With the demise of the Soviet Union perished also the idea of spreading Marxism by force across the globe. Our enemies could always bring in the Russians if we proved too demanding of reform; cynical neutrals could play us off against them to gain aid or attention. In the world’s impoverished and desolate expanses, naïve dreamers and psychopathic killers alike could always justify their quasi-allegiance to Stalinism on the grounds that a coercive socialism was closer to brotherhood than wide-open American capitalism.
Islamist fascism entertains neither these utopian pretenses nor the air of shared struggle that trumps racial, religious, or geographical boundaries. If you are female or gay, your correct politics don’t really matter. If you are Christian or non-Middle Eastern, too bad. If you are addicted to Western freedom or consumerism, you might as well save the trouble and go straight to Hell now. So Khomeinism or al Qaedism is not Soviet-enhanced Marxism: It lacks not merely the resources of a vast continent at its call, but also an ideology that misleads and confuses with false promises of social justice. With the Islamofascists you get what you see — a return to the 13th century and all its darkness.
What do such new realities portend in our current struggle? We must remember that much of our frustrations with our European allies can be attributed to the absence of a global rogue nation that could destroy Europe with a flip of a switch, and that their pique with us is not predicated on what we do or say but, rather, on the changing global realities.

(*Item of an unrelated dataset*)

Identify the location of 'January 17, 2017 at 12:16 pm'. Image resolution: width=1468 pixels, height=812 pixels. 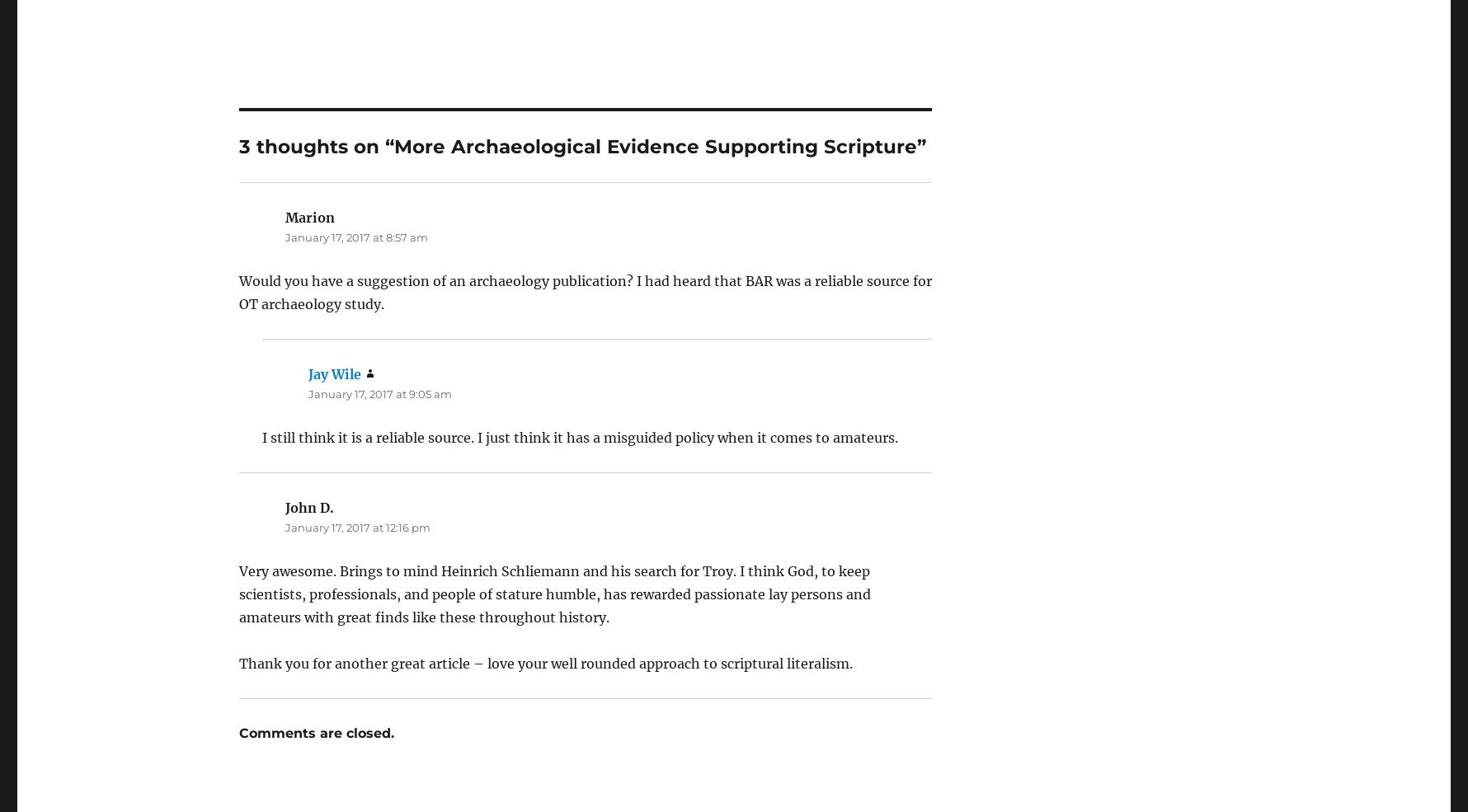
(356, 481).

And if we are exasperated with Cold War institutions like the U.N. and NATO, it is precisely because they are paradigms of a bygone age that have remained fossilized rather than evolving to meet the challenges of a new era. So in most cases, the United States is at last in a singular position to promote freedom and democracy without either cynicism or the Realpolitik that today’s elected socialist will be tomorrow’s Soviet puppet. It is becoming quite a different world — and one, thank God, that at least a few in our government have sized up pretty well.
In short, for the first time in a half-century, Ronald Reagan’s threat to terrorists and their supporters that “you can run but not hide” is at last true. The world of al Qaeda is shrinking as we speak — and there is no person or force left that can bail any of them out from the doom that awaits them all.